Gauld was born in Glasgow and served an apprenticeship as a lithographer and stained glass designer under Stephen Adam and then attended Glasgow School of Art from 1882 to 1885. He came to public notice in the 1880s when he supplied a series of Japanese-influenced pen and ink drawings for the Glasgow Weekly Citizen.

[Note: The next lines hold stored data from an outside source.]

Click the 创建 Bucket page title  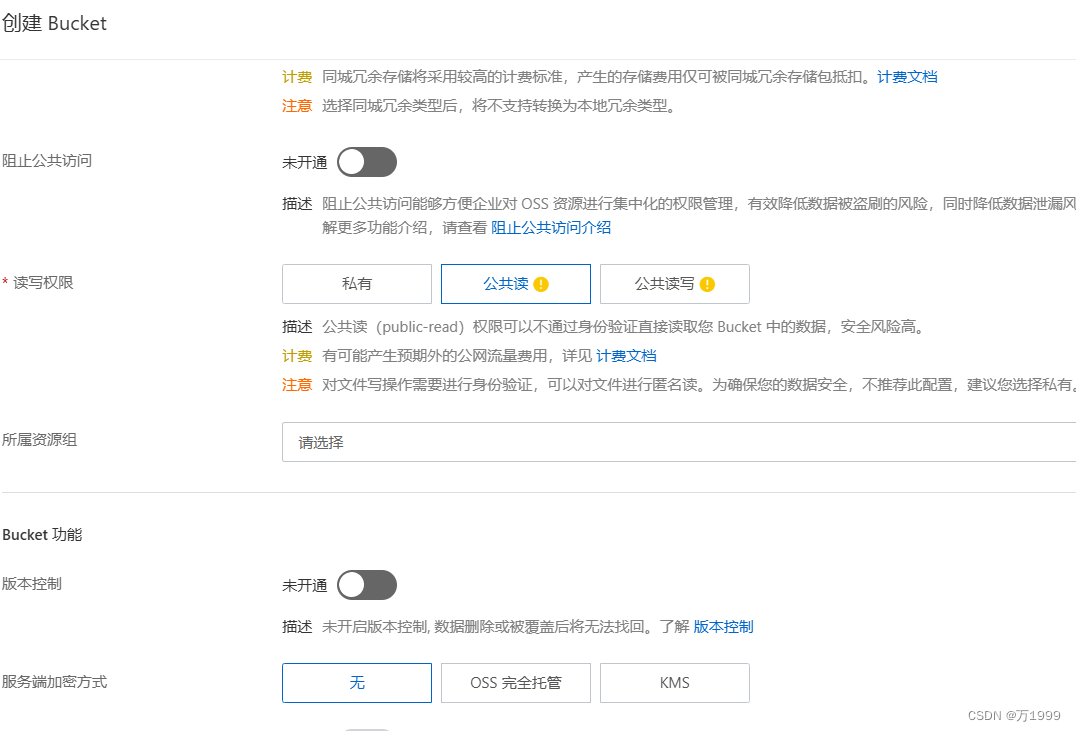point(54,23)
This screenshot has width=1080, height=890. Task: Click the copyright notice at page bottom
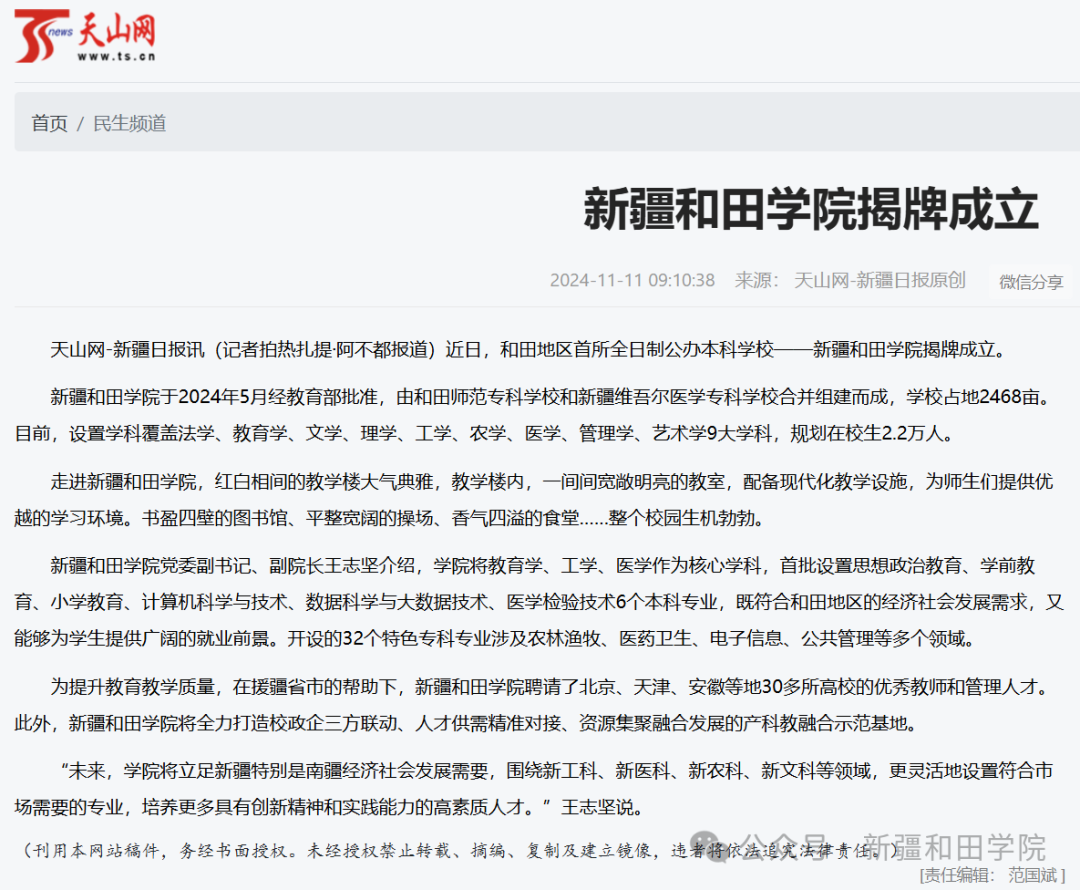pyautogui.click(x=400, y=845)
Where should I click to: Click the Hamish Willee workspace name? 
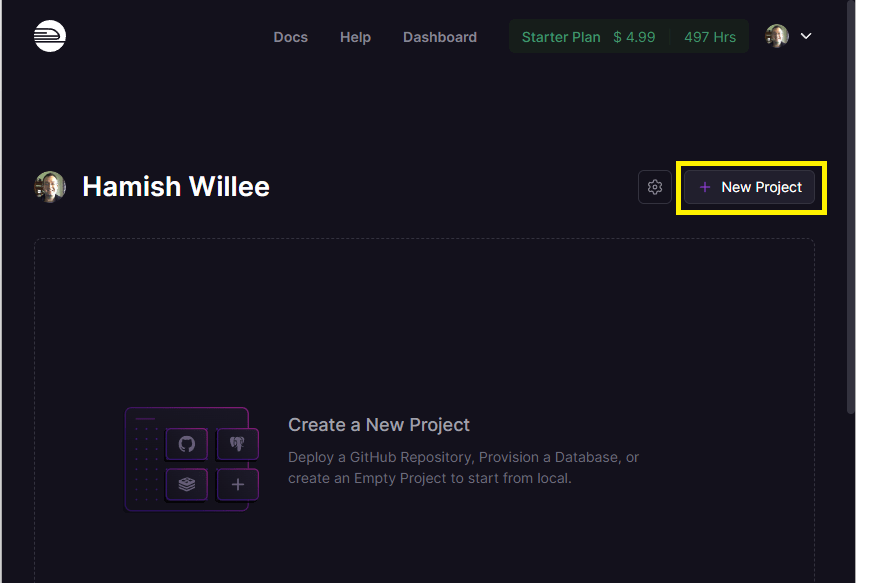point(176,186)
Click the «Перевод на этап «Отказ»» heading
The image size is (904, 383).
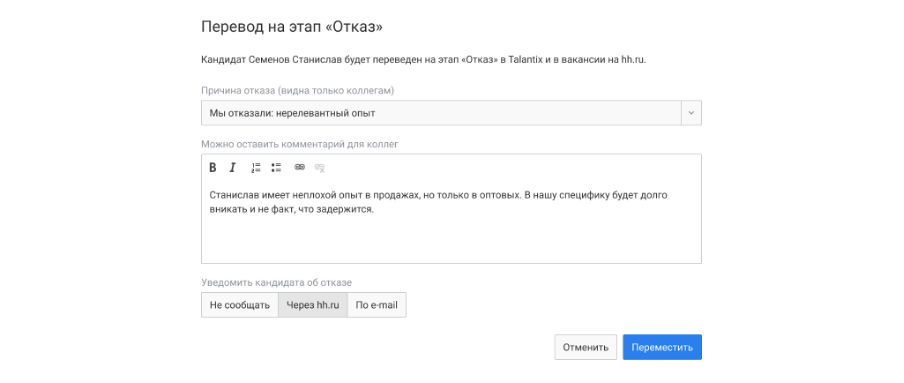[x=292, y=27]
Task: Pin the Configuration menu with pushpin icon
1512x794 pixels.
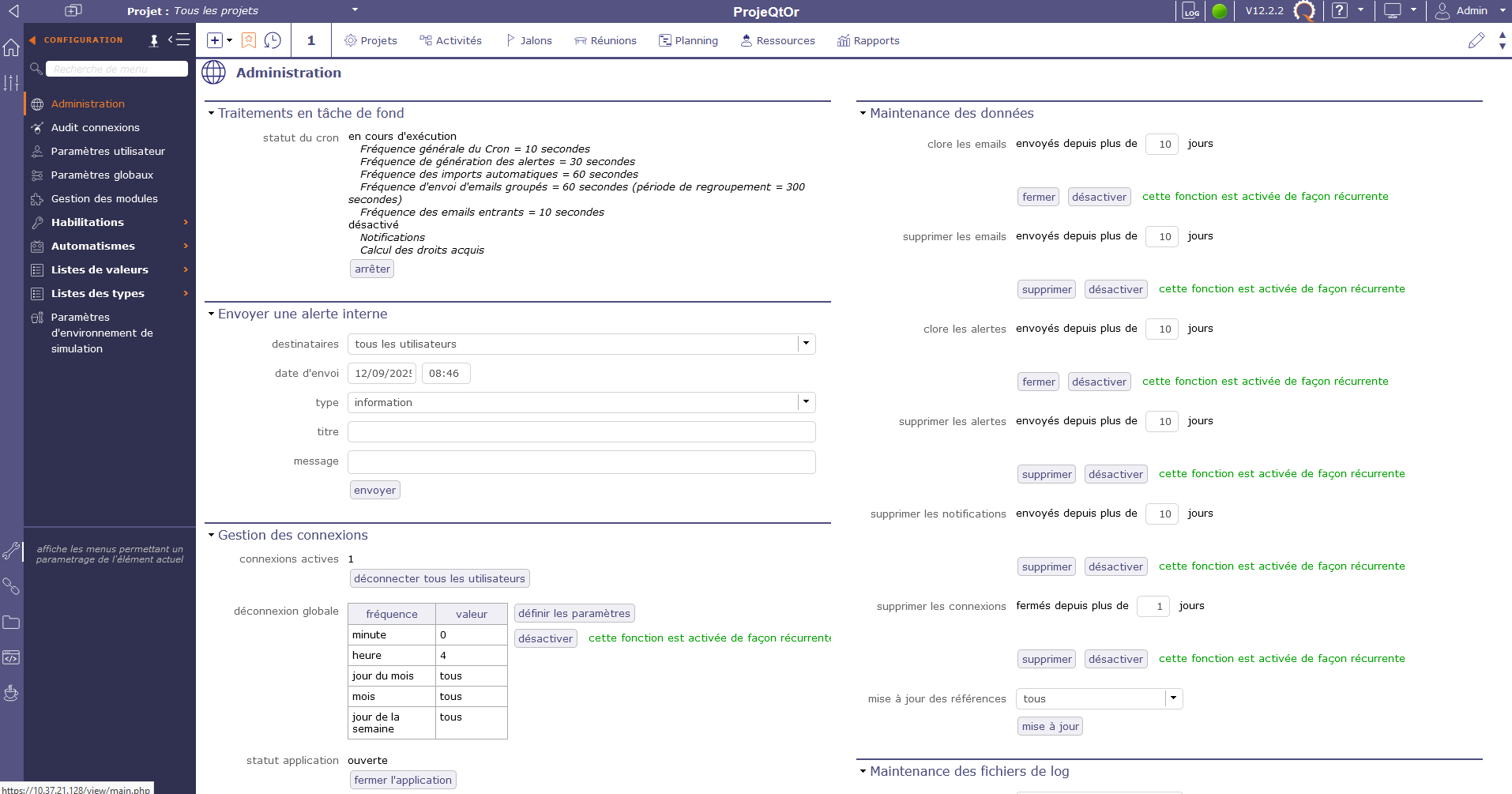Action: 154,40
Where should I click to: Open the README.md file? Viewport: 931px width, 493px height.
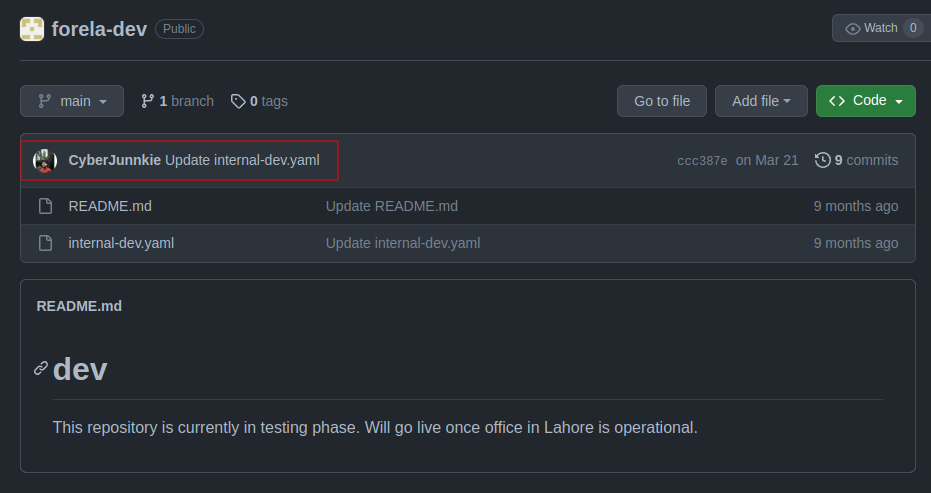pyautogui.click(x=110, y=206)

Gauld shared the Castlemains Studio in Kirkcudbright with William Stewart MacGeorge and then in later life shared a studio with Harrington Mann at 31 St Vincent Street in Glasgow from 1891 to 1894. During this time he designed stained glass windows for Guthrie and Wells. In 1895 Gauld appears to have split from Mann, and their friendship ended. Gauld then took new premises at 138 West George Street in Glasgow. He also lived at various locations in Kirkcudbright, Glasgow and North Berwick. In 1889 he returned to the Glasgow School of Art and was promoted by Alexander Reid. He later also studied in Paris for a period that year. Like other artists from Glasgow, Gauld spent time at the artists colony at Grez-sur-Loing in France.

He was elected an Associate member of the Royal Scottish Academy in 1918 and became a full member of the Academy in 1924. In 1935 he was appointed as director of Design Studies at Glasgow School of Art. He was sculpted by William Shirreffs in 1896.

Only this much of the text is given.